**What the task requires**
Where a line in the listing below contains the word "screenshot", copy that line.

**Given records**
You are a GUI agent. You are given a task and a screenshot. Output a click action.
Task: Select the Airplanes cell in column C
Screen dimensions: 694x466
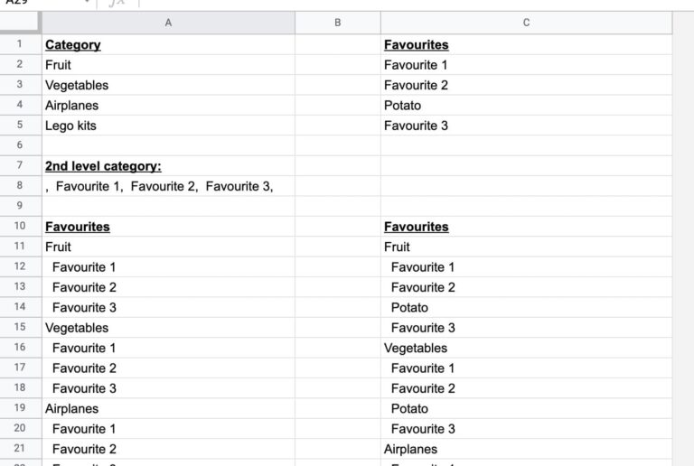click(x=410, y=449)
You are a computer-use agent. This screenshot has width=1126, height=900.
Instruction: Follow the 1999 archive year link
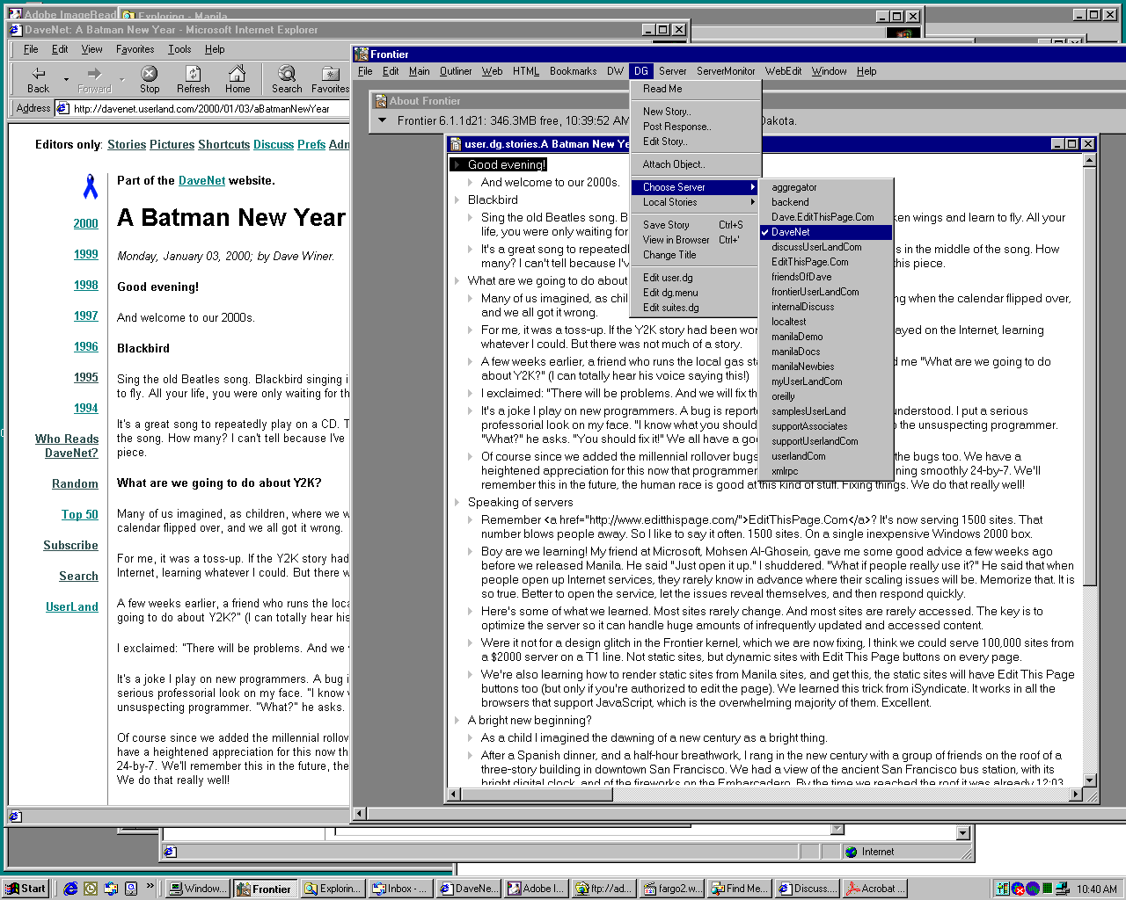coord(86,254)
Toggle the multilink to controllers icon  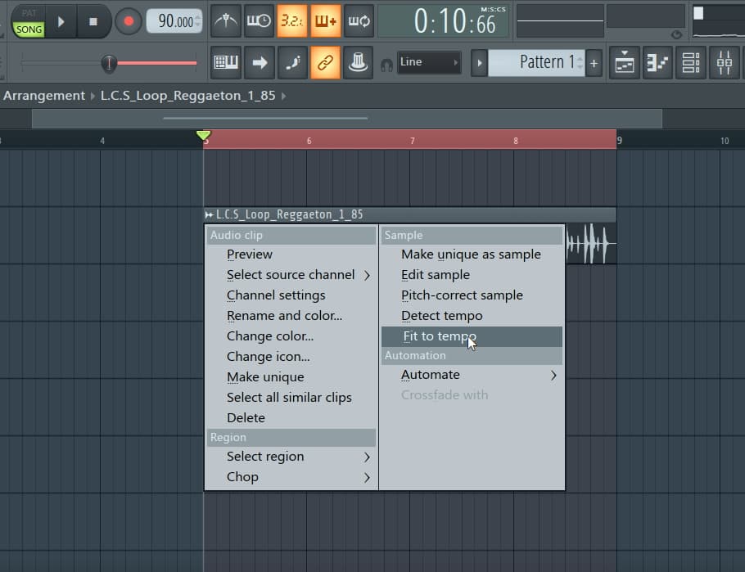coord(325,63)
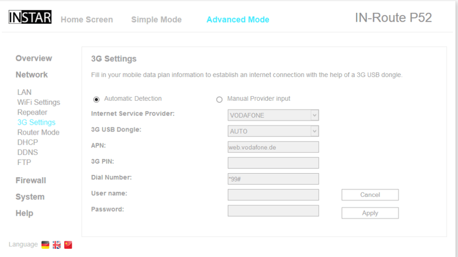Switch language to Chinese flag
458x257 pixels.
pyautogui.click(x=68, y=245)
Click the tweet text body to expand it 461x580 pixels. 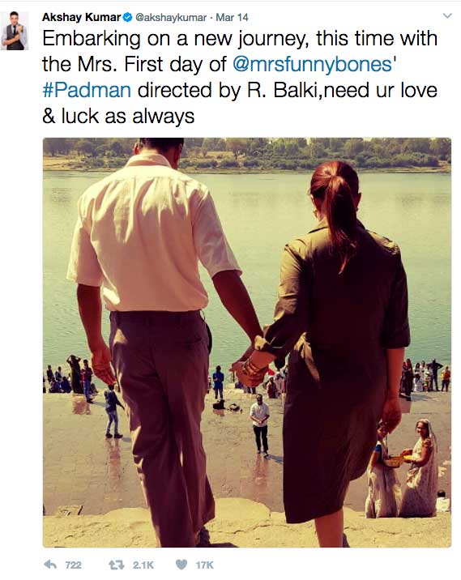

**Output of the task**
You are a GUI agent. You are given a task and a screenshot. Output a click action.
You are a computer-use agent. This screenshot has width=1126, height=900.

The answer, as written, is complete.